3.2. Goal-Oriented Multi-Scale Control Systems (GOMSS)
While GORE traditionally focuses on the system’s offline specification and development, the
high unpredictability of execution environments requires to push these processes into the
run-time (i.e. during system execution). This is the case for most complex STSs, e.g. smart
homes and cities, power grids, autonomous vehicle networks, robotic swarms and integrated
Industry 4.0 systems-of-systems.
   To deal with runtime changes, while requiring minimal human intervention and ideally no
service disruption, such systems must adapt themselves to dynamic changes in their internal
resources, execution environment and even targeted goals. Several relatively recent research
areas have been tackling this challenge, notably including Autonomic Computing (AC) [6],
Organic Computing (OC) [21], Self-Adaptive Systems (SAS) and Self-aware Computing (SeAC)
[5].
   To enable self-adaptation, systems generally feature internal control feedback loops – for
system and context monitoring; problem detection and analysis; solution planning; and execution.

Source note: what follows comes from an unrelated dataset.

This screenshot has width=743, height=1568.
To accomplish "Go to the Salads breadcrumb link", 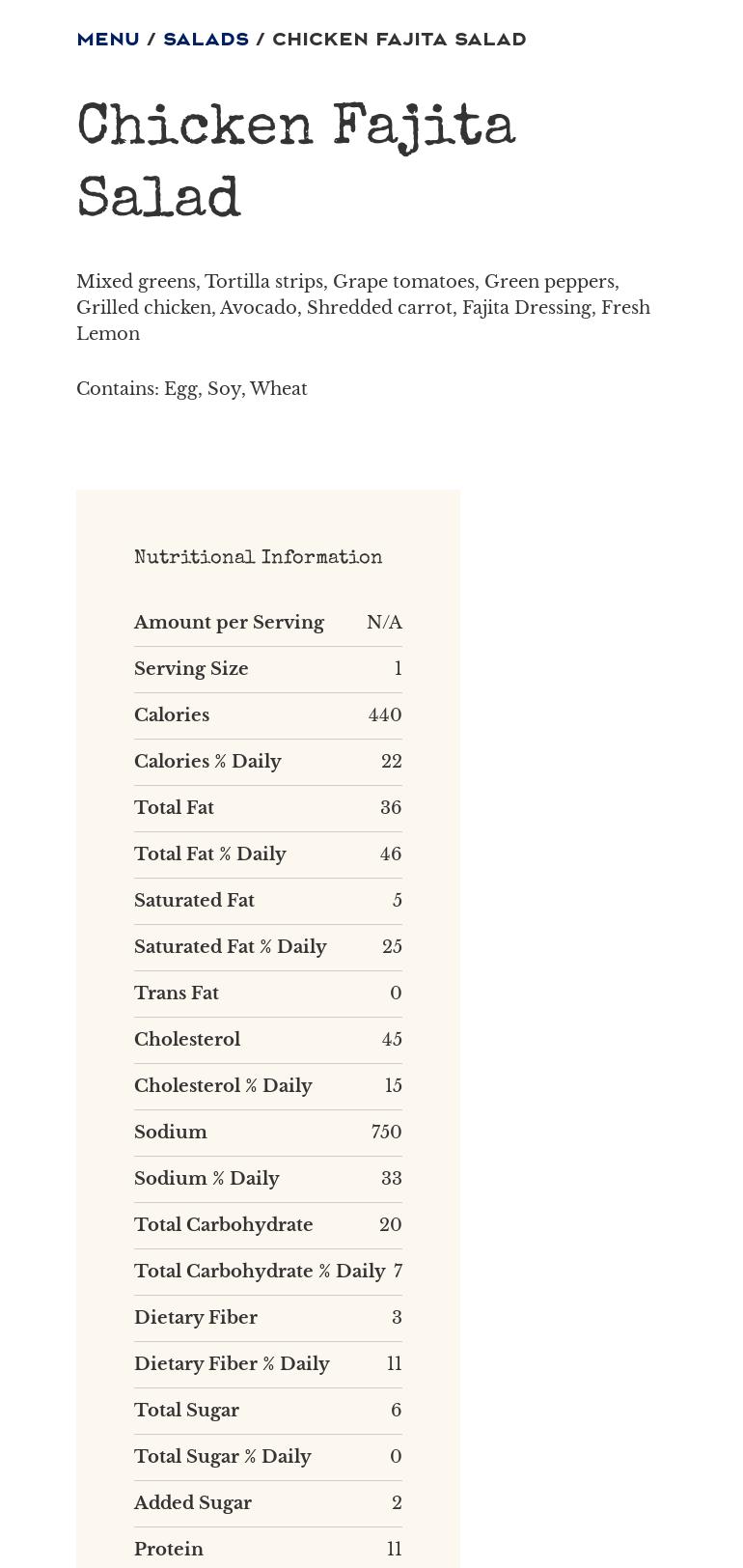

Such feedback loops rely on various types of knowledge (e.g. system, environment and goal
models), which can be updated and extended at runtime (e.g. learning).
   In addition to specifying the design and algorithms of such control feedbacks (i.e. defining how
the system should self-adapt), more recent solutions have also considered explicitly specifying
the goals of such control feedbacks (i.e. what the self-adaptive system should achieve). Hence,
goal-oriented self-adaptive systems go beyond the dynamic selection of predefined adaptive
behaviours, allowing the system to learn and discover new adaptation behaviours, as suited for
dealing with problematic situations that couldn’t be predicted at design-time. E.g. [22] propose
to enable systems to self-integrate from an extensible set of control components, which can be
discovered at runtime, so as to achieve explicitly-specified goals when new problems occur.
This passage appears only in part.